Neutron stars are among the densest-known objects in the universe, withstanding pressures so great that one teaspoon of a star's material would equal about 15 times the weight of the moon. Yet as it turns out, protons—the fundamental particles that make up most of the visible matter in the universe—contain even higher pressures.
For the first time, MIT physicists have calculated a proton's pressure distribution, and found that the particle contains a highly pressurized core that, at its most intense point, is generating greater pressures than are found inside a neutron star.
This core pushes out from the proton's center, while the surrounding region pushes inward. (Imagine a baseball attempting to expand inside a soccer ball that is collapsing.) The competing pressures act to stabilize the proton's overall structure.
The physicists' results, published today in Physical Review Letters, represent the first time that scientists have calculated a proton's pressure distribution by taking into account the contributions of both quarks and gluons, the proton's fundamental, subnuclear constituents.
"Pressure is a fundamental aspect of the proton that we know very little about at the moment," says lead author Phiala Shanahan, assistant professor of physics at MIT. "Now we've found that quarks and gluons in the center of the proton are generating significant outward pressure, and further to the edges, there's a confining pressure. With this result, we're driving toward a complete picture of the proton's structure."
Shanahan carried out the study with co-author William Detmold, associate professor of physics at MIT.
In May 2018, physicists at the U.S. Department of Energy's Thomas Jefferson National Accelerator Facility announced that they had measured the proton's pressure distribution for the first time, using a beam of electrons that they fired at a target made of hydrogen. The electrons interacted with quarks inside the protons in the target. The physicists then determined the pressure distribution throughout the proton, based on the way in which the electrons scattered from the target. Their results showed a high-pressure center in the proton that at its point of highest pressure measured about 1035 pascals, or 10 times the pressure inside a neutron star.
However, Shanahan says their picture of the proton's pressure was incomplete.
"They found a pretty remarkable result," Shanahan says. "But that result was subject to a number of important assumtions that were necessary because of our incomplete understanding."
Specifically, the researchers based their pressure estimates on the interactions of a proton's quarks, but not its gluons. Protons consist of both quarks and gluons, which continuously interact in a dynamic and fluctuating way inside the proton. The Jefferson Lab team was only able to determine the contributions of quarks with its detector, which Shanahan says leaves out a large part of a proton's pressure contribution.

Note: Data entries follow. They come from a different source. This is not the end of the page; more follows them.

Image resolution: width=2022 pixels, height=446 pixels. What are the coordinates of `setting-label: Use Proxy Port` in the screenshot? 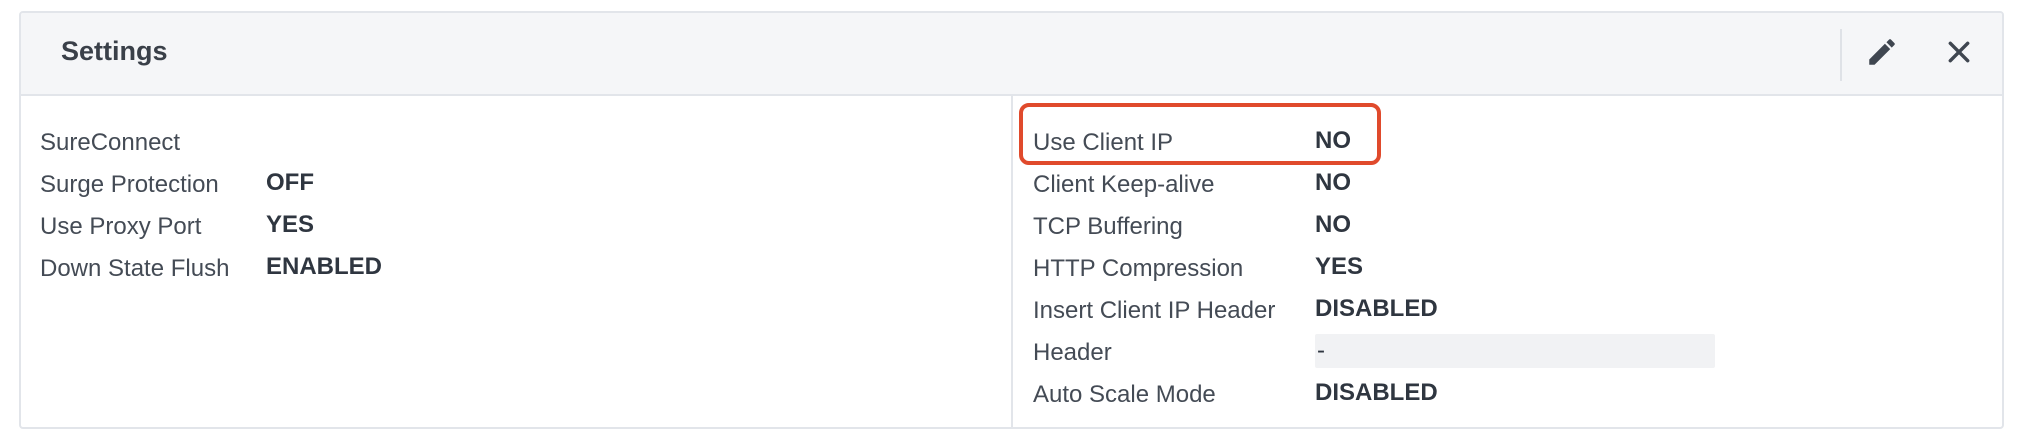 It's located at (121, 226).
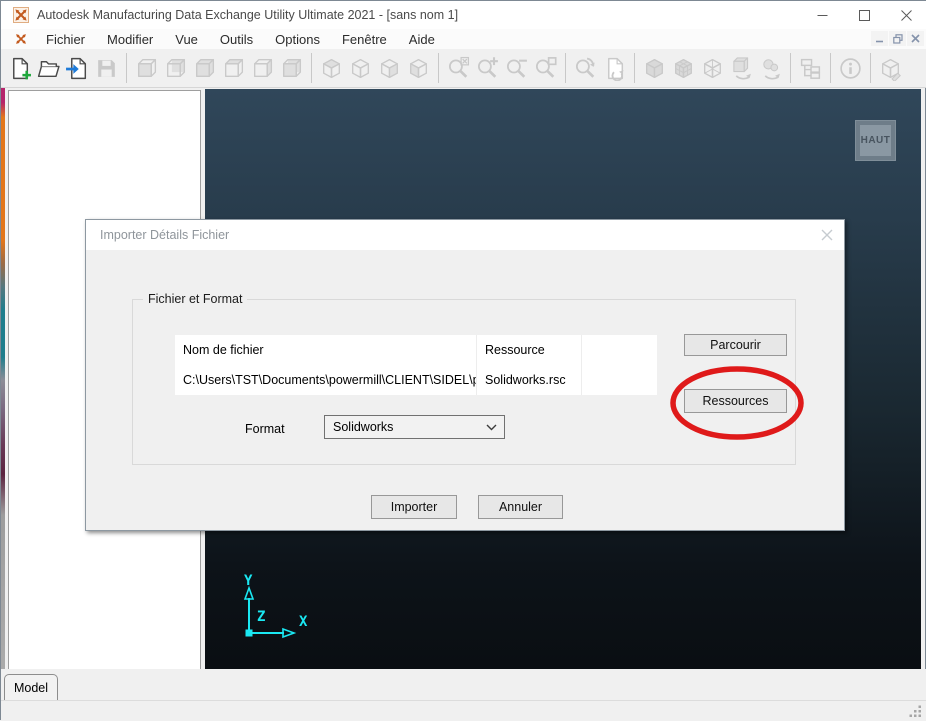 The height and width of the screenshot is (721, 926). I want to click on view-left-icon, so click(264, 68).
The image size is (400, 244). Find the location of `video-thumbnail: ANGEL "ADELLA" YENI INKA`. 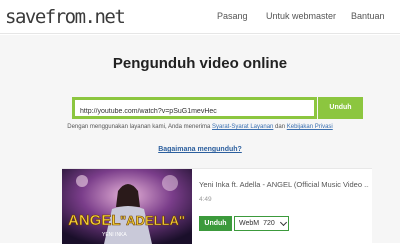

video-thumbnail: ANGEL "ADELLA" YENI INKA is located at coordinates (127, 206).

"Over the last 60 years, we've built up quite a good understanding of the role of quarks in the structure of the proton," she says. "But gluon structure is far, far harder to understand since it is notoriously difficult to measure or calculate."
A gluon shift
Instead of measuring a proton's pressure using particle accelerators, Shanahan and Detmold looked to include gluons' role by using supercomputers to calculate the interactions between quarks and gluons that contribute to a proton's pressure.
"Inside a proton, there's a bubbling quantum vacuum of pairs of quarks and antiquarks, as well as gluons, appearing and disappearing," Shanahan says. "Our calculations include all of these dynamical fluctuations."
To do this, the team employed a technique in physics known as lattice QCD, for quantum chromodynamics, which is a set of equations that describes the strong force, one of the three fundamental forces of the Standard Model of particle physics. (The other two are the weak and electromagnetic force.) The strong force is what binds quarks and gluons to ultimately make a proton.
Lattice QCD calculations use a four-dimensional grid, or lattice, of points to represent the three dimensions of space and one of time. The researchers calculated the pressure inside the proton using the equations of Quantum Chromodynamics defined on the lattice.
"It's hugely computationally demanding, so we use the most powerful supercomputers in the world to do these calculations," Shanahan explains.
The team spent about 18 months running various configurations of quarks and gluons through several different supercomputers, then determined the average pressure at each point from the center of the proton, out to its edge.
Compared with the Jefferson Lab results, Shanahan and Detmold found that, by including the contribution of gluons, the distribution of pressure in the proton shifted significantly.
"We've looked at the gluon contribution to the pressure distribution for the first time, and we can really see that relative to the previous results the peak has become stronger, and the pressure distribution extends further from the center of the proton," Shanahan says.
In other words, it appears that the highest pressure in the proton is around 1035 pascals, or 10 times that of a neutron star, similar to what researchers at Jefferson Lab reported. The surrounding low-pressure region extends farther than previously estimated.
Confirming these new calculations will require much more powerful detectors, such as the Electron-Ion Collider, a proposed particle accelerator that physicists aim to use to probe the inner structures of protons and neutrons, in more detail than ever before, including gluons.
"We're in the early days of understanding quantitatively the role of gluons in a proton," Shanahan says. "By combining the experimentally measured quark contribution, with our new calculation of the gluon piece, we have the first complete picture of the proton's pressure, which is a prediction that can be tested at the new collider in the next 10 years."